## Collected data entries
----

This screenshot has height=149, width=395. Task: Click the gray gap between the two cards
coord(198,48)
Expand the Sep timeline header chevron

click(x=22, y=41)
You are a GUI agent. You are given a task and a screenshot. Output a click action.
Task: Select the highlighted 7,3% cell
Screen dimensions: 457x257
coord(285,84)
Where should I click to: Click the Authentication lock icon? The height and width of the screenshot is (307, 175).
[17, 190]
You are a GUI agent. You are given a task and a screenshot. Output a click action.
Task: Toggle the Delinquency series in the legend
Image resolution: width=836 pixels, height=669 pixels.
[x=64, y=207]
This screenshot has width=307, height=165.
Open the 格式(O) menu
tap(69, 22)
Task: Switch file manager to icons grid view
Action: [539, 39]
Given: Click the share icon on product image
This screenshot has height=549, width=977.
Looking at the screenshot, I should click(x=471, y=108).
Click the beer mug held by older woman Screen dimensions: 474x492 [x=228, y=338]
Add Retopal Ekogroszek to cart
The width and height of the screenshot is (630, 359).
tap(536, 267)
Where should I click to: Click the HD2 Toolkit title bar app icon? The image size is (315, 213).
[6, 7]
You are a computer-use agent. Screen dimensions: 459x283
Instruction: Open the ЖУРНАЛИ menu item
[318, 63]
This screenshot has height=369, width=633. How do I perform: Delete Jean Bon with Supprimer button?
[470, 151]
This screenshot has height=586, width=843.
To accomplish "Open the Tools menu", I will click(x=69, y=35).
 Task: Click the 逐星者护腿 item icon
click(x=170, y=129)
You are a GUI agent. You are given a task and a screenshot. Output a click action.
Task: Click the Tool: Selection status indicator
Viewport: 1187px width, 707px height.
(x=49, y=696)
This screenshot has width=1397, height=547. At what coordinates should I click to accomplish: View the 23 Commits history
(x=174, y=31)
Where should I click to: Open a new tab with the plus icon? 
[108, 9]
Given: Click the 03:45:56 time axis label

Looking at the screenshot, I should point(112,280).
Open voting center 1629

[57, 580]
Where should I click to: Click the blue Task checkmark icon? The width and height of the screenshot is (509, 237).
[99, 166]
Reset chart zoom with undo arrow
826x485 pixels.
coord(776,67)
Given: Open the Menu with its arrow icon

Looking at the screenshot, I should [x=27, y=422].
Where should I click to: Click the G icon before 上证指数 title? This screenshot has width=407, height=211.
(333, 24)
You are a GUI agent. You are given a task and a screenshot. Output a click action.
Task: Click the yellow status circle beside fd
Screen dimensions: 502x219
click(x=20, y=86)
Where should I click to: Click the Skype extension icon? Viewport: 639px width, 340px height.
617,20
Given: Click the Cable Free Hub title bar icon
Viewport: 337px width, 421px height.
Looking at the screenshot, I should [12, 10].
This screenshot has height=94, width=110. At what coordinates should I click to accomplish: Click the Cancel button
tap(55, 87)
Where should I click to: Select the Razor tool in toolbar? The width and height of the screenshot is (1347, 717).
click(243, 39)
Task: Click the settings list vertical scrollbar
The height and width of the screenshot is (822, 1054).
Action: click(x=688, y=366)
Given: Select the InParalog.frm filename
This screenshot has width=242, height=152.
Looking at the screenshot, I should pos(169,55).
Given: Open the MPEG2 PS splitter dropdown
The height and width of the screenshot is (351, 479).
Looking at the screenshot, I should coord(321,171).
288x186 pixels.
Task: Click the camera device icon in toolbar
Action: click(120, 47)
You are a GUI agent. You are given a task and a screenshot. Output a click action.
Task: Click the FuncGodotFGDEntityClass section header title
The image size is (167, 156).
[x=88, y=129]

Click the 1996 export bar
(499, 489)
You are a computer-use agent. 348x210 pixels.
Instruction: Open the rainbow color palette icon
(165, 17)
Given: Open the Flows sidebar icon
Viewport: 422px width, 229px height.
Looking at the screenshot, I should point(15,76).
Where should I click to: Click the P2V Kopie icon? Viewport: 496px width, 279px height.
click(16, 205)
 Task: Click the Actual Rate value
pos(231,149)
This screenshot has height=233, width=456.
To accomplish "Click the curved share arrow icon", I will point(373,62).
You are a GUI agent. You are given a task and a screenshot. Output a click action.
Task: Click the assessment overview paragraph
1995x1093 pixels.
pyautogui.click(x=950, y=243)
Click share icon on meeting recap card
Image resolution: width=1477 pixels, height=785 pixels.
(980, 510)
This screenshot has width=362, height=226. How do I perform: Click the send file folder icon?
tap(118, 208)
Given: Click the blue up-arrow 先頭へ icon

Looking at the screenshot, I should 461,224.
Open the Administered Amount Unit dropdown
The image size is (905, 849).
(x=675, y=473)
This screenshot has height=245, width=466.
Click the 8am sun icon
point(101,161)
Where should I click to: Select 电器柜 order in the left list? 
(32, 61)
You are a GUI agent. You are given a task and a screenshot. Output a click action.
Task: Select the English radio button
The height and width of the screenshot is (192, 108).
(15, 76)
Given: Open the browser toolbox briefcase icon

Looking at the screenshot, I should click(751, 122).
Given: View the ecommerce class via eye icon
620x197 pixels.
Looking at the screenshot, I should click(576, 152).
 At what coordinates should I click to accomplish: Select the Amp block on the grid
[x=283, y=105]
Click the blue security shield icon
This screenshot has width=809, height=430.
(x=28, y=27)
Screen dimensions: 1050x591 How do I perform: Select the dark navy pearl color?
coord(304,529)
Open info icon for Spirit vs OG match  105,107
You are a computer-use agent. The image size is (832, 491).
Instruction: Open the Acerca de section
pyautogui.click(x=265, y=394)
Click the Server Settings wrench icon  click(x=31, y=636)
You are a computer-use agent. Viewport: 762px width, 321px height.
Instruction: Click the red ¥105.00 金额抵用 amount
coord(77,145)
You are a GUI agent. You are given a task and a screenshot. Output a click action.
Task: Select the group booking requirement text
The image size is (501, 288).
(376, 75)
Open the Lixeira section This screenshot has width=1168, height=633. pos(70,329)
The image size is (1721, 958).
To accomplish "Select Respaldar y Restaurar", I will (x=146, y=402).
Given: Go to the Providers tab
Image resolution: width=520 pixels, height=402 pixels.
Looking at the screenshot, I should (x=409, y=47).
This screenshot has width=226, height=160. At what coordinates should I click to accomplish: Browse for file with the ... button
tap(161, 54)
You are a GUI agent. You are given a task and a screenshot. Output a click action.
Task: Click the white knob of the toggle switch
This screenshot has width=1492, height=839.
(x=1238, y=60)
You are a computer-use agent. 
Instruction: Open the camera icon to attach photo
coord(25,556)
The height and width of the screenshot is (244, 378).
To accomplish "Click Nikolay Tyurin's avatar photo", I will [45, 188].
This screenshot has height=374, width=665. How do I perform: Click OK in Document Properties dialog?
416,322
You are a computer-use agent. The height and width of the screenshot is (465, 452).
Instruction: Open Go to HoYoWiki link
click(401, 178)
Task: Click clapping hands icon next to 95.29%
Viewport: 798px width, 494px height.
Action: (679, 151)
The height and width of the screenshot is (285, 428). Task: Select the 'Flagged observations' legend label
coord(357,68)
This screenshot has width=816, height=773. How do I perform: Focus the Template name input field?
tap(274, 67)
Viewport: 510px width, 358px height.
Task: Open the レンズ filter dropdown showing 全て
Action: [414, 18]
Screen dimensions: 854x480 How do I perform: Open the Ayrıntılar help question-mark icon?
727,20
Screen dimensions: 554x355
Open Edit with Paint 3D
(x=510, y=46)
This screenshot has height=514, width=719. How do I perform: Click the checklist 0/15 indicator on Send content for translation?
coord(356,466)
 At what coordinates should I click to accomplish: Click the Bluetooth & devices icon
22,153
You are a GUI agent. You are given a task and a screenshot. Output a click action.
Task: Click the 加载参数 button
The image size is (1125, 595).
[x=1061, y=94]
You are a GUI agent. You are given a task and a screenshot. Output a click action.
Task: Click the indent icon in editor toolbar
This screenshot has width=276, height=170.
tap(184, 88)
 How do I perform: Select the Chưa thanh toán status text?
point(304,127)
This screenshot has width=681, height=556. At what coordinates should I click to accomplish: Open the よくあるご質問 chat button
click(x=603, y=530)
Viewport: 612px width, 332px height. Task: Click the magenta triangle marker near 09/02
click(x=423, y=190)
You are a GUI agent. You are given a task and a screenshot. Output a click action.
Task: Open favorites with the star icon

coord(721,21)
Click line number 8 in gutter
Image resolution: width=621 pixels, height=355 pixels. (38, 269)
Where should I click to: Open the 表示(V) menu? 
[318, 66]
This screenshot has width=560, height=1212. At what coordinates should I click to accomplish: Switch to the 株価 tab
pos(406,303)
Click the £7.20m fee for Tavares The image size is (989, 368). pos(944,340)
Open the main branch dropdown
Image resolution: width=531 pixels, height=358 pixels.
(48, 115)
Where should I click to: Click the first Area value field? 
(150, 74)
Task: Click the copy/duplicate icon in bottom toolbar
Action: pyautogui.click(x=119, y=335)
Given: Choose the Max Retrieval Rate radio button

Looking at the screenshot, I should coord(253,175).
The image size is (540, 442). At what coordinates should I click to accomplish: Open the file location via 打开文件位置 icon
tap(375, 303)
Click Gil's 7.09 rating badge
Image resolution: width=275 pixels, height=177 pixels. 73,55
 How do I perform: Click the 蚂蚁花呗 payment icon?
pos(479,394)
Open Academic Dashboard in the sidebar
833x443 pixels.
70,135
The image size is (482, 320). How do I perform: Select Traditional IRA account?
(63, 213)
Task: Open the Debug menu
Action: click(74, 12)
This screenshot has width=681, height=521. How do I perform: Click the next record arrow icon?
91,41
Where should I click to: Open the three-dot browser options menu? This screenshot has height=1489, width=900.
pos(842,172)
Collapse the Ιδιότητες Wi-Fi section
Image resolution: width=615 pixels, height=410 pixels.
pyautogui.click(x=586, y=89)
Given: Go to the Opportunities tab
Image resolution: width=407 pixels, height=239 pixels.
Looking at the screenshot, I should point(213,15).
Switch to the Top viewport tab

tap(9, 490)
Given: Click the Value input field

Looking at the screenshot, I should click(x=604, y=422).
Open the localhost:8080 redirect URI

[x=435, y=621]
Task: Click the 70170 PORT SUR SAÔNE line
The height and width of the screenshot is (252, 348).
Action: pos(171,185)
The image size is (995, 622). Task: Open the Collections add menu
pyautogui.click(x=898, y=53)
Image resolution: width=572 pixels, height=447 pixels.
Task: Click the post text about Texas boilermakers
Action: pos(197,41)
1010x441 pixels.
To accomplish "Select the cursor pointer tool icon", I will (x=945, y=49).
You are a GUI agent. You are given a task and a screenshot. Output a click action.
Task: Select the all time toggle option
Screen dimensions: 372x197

----

## What you will do
From the line with "Task: Click the 70170 PORT SUR SAÔNE line" through the final line of the records, return each line exactly. Leave out the rest.

## Written solution
Task: Click the 70170 PORT SUR SAÔNE line
The height and width of the screenshot is (252, 348).
Action: pos(171,185)
The image size is (995, 622). Task: Open the Collections add menu
pyautogui.click(x=898, y=53)
Image resolution: width=572 pixels, height=447 pixels.
Task: Click the post text about Texas boilermakers
Action: pos(197,41)
1010x441 pixels.
To accomplish "Select the cursor pointer tool icon", I will (x=945, y=49).
You are a GUI agent. You are given a task and a screenshot. Output a click action.
Task: Select the all time toggle option
Screen dimensions: 372x197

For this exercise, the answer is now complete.